文書本文:
* * * * * * * * *

【登録 2003/11/20】  
紙田治一 遺稿[ 家系と生い立ち ]


(生い立ち)


5 (医師への道を切り拓く)


 私は陸軍判任官筆生になって、生活も、寮内生活から下宿生活へと変わった。
 日曜日や祝祭日にによく旅行をした。名古屋市内や岐阜市、伊勢や奈良、大阪、京都に遊びに行った。
 配給品もチケットが普通の工員の2倍になった。酒も上級酒が配給されたので出征壮行会に持参して、幹事を引き受けていたものだった。
 守衛の正門の持ち物検査はもちろんなしであった。だから、ときどき、寮内の親しい工員の買物を頼まれた。
 私は専験(現在の大験)をパスしていたが、必須の軍事教練の時間が足りないので、所内の青年学校に編入して、貰った。

* * * * * * * * *

記録情報:
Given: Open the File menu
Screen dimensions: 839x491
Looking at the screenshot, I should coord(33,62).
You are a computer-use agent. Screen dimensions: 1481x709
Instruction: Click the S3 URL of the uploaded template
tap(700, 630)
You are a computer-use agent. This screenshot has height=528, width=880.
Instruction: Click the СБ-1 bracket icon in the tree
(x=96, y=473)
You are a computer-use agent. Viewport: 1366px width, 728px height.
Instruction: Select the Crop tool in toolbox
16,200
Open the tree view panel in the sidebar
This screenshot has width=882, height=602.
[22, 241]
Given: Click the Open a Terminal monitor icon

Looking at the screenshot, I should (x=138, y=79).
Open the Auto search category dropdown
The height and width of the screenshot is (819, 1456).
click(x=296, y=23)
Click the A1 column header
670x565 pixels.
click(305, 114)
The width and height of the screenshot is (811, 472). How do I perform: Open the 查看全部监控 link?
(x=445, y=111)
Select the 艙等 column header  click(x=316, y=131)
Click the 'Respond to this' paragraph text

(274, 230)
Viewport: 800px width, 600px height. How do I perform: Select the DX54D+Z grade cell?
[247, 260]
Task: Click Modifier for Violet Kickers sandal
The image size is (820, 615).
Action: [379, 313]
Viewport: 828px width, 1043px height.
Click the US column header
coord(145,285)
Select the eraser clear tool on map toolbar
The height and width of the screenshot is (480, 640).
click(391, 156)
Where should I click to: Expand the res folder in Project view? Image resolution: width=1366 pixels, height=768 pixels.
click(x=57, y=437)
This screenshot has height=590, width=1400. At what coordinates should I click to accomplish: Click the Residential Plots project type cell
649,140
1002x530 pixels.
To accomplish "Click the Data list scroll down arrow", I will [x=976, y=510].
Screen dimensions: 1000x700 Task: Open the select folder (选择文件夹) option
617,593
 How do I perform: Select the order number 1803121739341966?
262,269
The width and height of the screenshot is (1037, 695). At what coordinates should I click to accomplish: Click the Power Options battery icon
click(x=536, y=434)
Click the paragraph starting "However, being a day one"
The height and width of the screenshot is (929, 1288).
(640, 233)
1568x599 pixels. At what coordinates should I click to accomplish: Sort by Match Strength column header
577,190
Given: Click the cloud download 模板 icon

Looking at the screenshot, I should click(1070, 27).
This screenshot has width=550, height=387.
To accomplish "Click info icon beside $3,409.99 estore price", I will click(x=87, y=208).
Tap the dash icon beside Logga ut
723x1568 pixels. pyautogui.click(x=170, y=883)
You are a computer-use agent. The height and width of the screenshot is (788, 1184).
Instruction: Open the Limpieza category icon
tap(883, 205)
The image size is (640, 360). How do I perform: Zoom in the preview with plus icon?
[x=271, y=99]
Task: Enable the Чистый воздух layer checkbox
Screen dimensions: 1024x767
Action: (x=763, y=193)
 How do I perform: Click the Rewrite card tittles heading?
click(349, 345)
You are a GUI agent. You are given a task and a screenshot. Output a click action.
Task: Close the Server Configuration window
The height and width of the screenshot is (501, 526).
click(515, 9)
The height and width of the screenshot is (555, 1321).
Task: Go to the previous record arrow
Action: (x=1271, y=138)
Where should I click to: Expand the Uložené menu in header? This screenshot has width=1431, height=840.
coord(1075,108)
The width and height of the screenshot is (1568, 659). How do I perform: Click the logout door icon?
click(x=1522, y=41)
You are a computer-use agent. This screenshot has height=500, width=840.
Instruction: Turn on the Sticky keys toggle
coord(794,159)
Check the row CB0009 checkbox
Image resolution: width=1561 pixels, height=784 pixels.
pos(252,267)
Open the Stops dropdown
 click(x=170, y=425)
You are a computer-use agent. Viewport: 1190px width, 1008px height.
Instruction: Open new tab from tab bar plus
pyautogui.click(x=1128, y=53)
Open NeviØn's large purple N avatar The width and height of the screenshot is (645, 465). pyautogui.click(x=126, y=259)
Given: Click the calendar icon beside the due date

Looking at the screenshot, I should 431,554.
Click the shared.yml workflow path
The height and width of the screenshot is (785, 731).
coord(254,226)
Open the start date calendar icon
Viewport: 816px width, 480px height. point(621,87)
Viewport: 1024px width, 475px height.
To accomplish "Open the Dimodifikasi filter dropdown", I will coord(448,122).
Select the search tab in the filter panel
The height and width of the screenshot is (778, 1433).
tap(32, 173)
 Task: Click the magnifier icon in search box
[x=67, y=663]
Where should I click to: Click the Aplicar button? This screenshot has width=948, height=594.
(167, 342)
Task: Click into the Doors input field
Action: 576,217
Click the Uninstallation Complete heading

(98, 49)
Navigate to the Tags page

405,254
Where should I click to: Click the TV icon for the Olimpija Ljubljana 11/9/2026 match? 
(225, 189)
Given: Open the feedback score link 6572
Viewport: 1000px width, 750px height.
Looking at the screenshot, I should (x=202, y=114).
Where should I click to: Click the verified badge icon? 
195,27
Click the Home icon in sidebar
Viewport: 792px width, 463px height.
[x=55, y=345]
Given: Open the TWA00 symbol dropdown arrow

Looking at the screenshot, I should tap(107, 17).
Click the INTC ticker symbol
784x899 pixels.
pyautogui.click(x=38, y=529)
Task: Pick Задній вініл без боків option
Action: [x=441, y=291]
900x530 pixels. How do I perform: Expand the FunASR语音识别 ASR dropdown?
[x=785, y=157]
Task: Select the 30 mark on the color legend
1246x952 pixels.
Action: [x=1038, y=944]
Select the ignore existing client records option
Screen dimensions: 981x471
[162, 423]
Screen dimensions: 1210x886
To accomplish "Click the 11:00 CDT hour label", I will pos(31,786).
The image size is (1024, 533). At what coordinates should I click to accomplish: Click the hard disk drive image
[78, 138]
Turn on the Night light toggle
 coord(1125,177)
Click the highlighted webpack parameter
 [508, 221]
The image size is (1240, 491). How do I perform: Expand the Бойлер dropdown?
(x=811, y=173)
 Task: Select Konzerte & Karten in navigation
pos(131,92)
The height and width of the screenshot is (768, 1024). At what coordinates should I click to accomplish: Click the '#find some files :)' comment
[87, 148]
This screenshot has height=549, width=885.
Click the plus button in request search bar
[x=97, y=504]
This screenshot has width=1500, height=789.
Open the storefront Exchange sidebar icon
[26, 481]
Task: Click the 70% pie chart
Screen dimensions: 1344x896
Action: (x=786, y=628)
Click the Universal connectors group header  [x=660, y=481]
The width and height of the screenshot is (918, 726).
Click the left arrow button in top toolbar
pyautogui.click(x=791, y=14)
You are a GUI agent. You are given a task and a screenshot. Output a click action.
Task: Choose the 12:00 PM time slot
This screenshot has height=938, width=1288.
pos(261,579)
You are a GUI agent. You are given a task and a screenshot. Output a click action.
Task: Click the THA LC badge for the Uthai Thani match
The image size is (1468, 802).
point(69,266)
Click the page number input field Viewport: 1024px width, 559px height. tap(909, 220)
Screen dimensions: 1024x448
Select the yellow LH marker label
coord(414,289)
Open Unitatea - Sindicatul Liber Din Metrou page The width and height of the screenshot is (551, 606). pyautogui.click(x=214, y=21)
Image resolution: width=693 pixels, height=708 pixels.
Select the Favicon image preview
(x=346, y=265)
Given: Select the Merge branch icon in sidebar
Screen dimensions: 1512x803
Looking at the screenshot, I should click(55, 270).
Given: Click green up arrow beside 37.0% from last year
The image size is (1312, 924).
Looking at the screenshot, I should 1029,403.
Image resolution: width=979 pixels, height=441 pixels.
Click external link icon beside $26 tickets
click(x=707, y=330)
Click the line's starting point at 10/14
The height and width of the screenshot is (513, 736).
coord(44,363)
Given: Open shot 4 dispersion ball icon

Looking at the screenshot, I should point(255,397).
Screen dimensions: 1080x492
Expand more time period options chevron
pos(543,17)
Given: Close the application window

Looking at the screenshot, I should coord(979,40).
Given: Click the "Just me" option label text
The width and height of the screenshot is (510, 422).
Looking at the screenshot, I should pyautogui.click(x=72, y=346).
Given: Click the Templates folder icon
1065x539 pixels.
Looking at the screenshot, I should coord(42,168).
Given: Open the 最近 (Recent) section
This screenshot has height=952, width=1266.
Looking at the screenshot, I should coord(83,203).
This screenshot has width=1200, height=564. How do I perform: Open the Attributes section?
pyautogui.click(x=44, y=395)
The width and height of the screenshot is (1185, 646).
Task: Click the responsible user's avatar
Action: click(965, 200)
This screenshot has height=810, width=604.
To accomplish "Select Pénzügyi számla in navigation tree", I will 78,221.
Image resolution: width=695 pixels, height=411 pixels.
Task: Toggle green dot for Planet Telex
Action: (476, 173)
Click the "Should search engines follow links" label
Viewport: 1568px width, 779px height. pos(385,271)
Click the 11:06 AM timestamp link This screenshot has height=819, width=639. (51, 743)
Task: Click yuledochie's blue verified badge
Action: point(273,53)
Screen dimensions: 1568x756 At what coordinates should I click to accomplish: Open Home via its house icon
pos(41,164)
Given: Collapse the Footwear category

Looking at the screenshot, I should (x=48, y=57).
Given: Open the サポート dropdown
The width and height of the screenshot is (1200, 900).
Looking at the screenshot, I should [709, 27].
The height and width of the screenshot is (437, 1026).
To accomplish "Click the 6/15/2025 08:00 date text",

* * * * * * * * *

作業内容:
上に載せた遺稿「家系と生い立ち」を、最後の一文の後から書き進めてください。

記述回答:
 毎週土曜の午後、柔道、剣道、射撃の練習が軍事訓練であった。剣道初段、柔道2段、射撃上級になっていた。
 もし試験を受ければ兵科(歩兵)の見習士官、少尉へとなれる道があったが、軍医ならなりたいが、その他の兵科は、近視なのと、好きでないのと、陸軍兵器廠造兵廠にいるので、兵役は志願でもしなければ、20歳まで兵役に服する必要はなかった。もちろん、学徒入隊しての幹部候補生の試験を受けるつもりはなかった。

 だが、昭和18年4月に関東軍の委託軍医学生公募があり、その試験を受けて、合格の通知が5月1日に届いた。
 19年1月15日に新京市の関東軍司令部衛生部に集合するように決まっていた。
 その年の5月25日、石川県松任町で、徴兵検査を受けて第一乙種合格となった。
 徴兵官に希望兵科はと尋ねられ、「陸軍軍医です。関東軍の軍医委託学生に合格して、来年1月15日に渡満します」と答えたら、徴兵官は「軍医は医大か医専を出ないとなれない」と言ったので、「4月に関東軍の軍医委託学生の試験に合格しています」と再度答えた。
「これから医大に入るのは、兵役猶予ができないと難しい。まず関東軍に現役で入って上申した方が早い。特に年内に入隊できるよう記載しておこう」とのこと。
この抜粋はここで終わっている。